348 calories, 19.1 g fat (2.7 g saturated fat), 11.6 g carbohydrate (4.9 g fiber, 1.6 g sugars), 32.7 g protein, 823.8 mg sodium, 75.9 mg cholesterol
½ seedless cucumber (leftover from Wednesday's lunch) and 1 medium carrot, both cut in matchsticks, with ¼ cup hummus
146 calories, 6.3 g fat (0.9 g saturated fat), 18.9 g carbohydrate (6.4 g fiber, 4.8 g sugars), 6.2 g protein, 283 mg sodium, 0 mg cholesterol
BLACK BEAN CHILI WITH PAPRIKA YOGURT AND ZUCCHINI RIBBONS
Makes 2 servings
You'll eat half of the chili tonight, then freeze the rest for lunch on Thursday of Week 2. (Don't just put it in the fridge; it needs to go in the freezer.)
1 tablespoon olive oil, divided
1 medium yellow onion, cut in ¼-inch cubes
1/4 teaspoon kosher salt
freshly ground pepper
2 cloves garlic, minced
2 stalks celery, thinly sliced
1 medium red bell pepper, cut in 1/4-inch cubes
small handful parsley stems
1 cup black beans, rinsed and drained
1 15-oz can diced tomatoes
1/2 cup nonfat Greek yogurt
1/2 teaspoon paprika
2 scallions (both the white and green parts), thinly sliced
1 large zucchini
Heat 2 teaspoons olive oil in a medium (at least 3 quart) pot over medium heat. Add onion, kosher salt, and freshly ground pepper and cook, stirring occasionally, until softened, about 5 minutes. Add garlic, celery, and bell pepper and cook until vegetables are soft, about 4 minutes. Tie the parsley stems in a knot (this way, they'll be easy to remove at the end). Add parsley stems, beans, and canned tomatoes. Bring the mixture to a boil, then turn the heat to low, cover, and simmer for 30 minutes. Uncover and simmer for an additional 15 minutes. Discard the parsley stems before serving.
While the chili is simmering, prepare the yogurt: In a small mixing bowl, stir together greek yogurt, paprika, and a pinch of kosher salt.
Once you've prepared the yogurt, use a vegetable peeler to peel the zucchini into thin ribbons. Heat the remaining olive oil in a large skillet over medium heat, then add the zucchini ribbons, a pinch of kosher salt, and some freshly ground pepper. Saute until the zucchini is tender but still al dente, about 2 minutes. Transfer to a small plate and serve alongside the chili.
To serve the chili, transfer half of the mixture to a bowl and garnish with half of the lemon paprika yogurt and half of the thinly sliced scallions. Cool completely before storing leftovers in the freezer (you won't eat them again until next Thursday).

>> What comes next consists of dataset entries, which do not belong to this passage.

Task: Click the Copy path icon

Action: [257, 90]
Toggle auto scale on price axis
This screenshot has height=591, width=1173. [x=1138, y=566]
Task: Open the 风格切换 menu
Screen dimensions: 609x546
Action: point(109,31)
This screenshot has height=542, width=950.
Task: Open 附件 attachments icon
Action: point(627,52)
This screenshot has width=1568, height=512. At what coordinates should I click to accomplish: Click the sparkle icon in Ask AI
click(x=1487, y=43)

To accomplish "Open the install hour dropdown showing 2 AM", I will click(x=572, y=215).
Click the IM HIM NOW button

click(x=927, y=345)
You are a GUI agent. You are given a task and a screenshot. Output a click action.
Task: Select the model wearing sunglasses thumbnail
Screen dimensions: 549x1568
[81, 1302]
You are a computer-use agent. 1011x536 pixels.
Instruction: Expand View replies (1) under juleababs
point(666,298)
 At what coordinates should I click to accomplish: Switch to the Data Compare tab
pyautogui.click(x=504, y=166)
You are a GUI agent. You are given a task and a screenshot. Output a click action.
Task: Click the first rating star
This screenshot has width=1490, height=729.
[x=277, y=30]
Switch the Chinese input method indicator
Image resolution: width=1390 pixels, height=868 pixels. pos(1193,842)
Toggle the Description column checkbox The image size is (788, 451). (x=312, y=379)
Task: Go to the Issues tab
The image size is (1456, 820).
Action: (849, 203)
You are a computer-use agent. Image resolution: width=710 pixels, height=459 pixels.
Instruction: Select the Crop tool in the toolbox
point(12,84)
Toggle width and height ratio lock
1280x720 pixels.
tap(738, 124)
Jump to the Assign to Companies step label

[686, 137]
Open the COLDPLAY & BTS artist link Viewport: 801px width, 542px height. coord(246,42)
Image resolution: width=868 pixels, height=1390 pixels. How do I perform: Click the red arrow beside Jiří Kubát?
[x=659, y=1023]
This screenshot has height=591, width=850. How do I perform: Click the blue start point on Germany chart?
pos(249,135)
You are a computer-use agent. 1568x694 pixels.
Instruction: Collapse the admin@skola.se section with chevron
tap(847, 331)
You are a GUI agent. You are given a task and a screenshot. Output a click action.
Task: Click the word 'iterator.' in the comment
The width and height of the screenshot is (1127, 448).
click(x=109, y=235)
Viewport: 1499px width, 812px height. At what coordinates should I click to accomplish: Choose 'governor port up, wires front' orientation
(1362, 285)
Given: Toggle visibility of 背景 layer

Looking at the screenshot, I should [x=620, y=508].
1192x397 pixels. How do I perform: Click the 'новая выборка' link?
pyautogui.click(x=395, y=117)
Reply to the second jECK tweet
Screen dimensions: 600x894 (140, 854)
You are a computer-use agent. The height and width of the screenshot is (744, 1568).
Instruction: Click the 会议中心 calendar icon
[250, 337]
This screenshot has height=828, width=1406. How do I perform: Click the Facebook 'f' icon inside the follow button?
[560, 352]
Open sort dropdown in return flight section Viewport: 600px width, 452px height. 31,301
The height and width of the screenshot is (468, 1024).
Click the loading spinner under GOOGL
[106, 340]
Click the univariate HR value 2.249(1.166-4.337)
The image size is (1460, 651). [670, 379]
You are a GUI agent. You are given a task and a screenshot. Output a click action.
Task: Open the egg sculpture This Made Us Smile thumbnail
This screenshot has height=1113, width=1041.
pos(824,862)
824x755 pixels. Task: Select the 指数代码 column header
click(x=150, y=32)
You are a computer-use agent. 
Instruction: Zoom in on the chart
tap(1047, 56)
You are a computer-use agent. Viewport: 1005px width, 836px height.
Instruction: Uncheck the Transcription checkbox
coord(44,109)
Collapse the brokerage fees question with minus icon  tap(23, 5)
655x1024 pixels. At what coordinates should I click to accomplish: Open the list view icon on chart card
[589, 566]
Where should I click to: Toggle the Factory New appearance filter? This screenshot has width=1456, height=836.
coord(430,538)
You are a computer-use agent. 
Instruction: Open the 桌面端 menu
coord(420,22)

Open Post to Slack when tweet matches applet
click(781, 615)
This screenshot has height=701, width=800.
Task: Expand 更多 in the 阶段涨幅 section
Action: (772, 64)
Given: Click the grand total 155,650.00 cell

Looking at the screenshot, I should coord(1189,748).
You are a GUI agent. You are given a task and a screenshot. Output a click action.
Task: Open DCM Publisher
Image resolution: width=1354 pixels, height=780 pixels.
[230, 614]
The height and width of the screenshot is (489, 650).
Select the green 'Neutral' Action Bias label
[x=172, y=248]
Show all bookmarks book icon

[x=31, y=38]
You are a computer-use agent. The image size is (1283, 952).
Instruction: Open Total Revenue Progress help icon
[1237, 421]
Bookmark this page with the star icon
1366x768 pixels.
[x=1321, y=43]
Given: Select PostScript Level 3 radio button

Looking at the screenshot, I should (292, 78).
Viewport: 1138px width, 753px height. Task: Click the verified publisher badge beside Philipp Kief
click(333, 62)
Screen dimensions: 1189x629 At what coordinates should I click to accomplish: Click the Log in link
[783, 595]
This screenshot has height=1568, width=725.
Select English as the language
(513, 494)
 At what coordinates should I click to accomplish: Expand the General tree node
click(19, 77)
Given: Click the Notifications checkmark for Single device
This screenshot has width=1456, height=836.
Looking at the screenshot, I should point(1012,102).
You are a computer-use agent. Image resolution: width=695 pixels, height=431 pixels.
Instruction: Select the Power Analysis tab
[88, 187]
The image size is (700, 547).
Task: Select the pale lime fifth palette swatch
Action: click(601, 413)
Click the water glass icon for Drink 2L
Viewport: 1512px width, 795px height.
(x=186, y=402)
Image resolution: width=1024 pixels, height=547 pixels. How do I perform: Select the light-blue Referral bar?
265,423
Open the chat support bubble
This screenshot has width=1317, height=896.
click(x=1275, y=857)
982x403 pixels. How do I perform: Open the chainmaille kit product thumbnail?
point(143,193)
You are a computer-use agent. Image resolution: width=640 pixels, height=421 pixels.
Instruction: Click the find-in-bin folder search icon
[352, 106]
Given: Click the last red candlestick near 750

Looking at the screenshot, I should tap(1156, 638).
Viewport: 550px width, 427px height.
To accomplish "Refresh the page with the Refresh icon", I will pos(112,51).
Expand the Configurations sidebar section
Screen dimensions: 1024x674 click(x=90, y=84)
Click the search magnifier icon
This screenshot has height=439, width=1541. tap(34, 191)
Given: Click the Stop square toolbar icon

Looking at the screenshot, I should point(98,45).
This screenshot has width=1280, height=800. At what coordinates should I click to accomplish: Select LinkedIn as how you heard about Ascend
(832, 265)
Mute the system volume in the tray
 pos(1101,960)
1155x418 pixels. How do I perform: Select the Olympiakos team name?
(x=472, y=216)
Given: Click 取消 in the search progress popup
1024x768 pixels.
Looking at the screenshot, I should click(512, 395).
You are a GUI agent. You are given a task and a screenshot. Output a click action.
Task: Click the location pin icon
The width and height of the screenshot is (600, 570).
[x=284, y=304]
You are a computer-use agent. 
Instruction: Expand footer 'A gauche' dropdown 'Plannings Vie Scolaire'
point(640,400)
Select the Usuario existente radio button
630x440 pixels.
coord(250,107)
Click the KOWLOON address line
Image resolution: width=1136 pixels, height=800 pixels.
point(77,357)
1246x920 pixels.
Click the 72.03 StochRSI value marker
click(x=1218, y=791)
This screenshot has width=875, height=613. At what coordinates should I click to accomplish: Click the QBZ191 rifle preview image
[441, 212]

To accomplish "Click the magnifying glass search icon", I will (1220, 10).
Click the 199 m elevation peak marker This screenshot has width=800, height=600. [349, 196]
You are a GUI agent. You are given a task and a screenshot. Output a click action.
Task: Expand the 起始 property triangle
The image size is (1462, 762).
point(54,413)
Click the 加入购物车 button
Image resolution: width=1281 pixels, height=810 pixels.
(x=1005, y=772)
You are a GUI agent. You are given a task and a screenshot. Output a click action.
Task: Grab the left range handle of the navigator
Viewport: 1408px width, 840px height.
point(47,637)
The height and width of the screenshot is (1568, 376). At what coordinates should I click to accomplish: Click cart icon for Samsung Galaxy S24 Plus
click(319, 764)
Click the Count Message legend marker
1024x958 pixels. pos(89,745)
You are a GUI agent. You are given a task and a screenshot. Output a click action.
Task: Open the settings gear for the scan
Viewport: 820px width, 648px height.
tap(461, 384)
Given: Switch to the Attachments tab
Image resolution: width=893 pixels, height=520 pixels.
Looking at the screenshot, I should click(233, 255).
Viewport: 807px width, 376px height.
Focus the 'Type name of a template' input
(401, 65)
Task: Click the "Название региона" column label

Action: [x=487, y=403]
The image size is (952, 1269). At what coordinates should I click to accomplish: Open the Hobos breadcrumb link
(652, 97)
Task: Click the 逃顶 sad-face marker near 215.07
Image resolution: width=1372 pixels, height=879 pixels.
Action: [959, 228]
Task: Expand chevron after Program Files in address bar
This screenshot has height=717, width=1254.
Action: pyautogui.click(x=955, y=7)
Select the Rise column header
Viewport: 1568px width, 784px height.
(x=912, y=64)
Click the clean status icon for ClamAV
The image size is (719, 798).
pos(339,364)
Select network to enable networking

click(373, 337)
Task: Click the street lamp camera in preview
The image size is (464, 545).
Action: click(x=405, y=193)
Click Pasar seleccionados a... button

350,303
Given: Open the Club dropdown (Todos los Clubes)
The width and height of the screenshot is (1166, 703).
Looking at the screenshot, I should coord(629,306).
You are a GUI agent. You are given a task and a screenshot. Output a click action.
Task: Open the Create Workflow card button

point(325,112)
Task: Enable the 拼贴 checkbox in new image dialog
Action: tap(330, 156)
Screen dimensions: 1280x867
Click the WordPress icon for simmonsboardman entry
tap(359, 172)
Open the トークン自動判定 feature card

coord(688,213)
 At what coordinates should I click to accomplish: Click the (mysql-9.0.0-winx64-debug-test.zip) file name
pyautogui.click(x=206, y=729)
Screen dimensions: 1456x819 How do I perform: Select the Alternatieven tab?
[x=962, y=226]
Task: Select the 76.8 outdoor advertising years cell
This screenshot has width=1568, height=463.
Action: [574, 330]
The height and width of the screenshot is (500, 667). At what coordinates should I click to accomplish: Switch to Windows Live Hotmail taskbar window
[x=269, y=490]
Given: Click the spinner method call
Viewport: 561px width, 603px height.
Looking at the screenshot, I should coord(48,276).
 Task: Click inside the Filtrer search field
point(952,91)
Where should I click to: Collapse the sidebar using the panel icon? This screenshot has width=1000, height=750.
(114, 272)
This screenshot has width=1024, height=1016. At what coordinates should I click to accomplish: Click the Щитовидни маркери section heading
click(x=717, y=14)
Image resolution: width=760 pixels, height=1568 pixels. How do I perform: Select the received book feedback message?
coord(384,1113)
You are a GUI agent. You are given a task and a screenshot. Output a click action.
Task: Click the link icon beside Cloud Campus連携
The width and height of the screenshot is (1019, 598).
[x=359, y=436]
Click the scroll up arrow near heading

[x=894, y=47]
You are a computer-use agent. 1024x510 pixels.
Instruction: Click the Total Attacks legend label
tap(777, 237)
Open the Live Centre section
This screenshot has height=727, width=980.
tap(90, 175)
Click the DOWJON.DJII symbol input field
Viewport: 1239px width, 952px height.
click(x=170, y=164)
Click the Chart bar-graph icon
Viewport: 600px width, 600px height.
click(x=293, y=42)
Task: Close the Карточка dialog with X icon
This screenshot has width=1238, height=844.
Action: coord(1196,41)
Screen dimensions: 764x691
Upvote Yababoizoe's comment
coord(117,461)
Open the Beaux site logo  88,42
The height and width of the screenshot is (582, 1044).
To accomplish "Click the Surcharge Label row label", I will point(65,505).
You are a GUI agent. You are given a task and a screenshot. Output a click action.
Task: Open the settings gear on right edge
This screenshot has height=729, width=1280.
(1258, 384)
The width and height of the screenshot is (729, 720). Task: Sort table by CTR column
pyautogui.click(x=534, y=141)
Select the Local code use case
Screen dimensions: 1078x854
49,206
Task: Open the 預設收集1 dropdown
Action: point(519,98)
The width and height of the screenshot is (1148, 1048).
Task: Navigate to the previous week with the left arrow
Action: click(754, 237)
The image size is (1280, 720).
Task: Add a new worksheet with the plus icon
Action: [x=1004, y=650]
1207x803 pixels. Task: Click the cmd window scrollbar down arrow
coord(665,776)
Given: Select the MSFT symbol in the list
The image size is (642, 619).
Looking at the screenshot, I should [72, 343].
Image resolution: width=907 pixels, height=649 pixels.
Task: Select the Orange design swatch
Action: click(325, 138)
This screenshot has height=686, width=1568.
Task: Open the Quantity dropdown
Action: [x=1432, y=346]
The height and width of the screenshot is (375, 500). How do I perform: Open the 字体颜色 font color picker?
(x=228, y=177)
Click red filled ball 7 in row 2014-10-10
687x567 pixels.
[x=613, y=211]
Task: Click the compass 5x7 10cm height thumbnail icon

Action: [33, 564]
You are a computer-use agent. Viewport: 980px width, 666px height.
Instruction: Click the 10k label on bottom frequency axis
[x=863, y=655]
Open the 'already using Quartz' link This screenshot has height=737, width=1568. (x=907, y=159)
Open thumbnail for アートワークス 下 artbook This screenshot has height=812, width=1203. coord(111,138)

358 calories, 7.7 g fat (1.1 g saturated fat), 58.8 g carbohydrate (18.5 g fiber, 21.1 g sugars), 20.2 g protein, 823.2 mg sodium, 2.5 mg cholesterol
1/2 cup blackberries with 2 tablespoons raw, unsalted pistachios.
123 calories, 6.8 g fat (0.8 g saturated fat), 13.2 g carbohydrate (5.3 g fiber, 6 g sugar), 3.5 g protein, 7.5 mg sodium, 0 mg cholesterol
DAY 6 (FRIDAY) TOTAL NUTRITIONAL INFORMATION:
1,271 calories, 57.2 g fat (7.3 g saturated fat), 137.5 g carbohydrate (51 g fiber, 50.5 g sugar), 72.1 g protein, 2,317 mg sodium, 78 mg cholesterol
All nutrition is calculated for the amounts specified for women.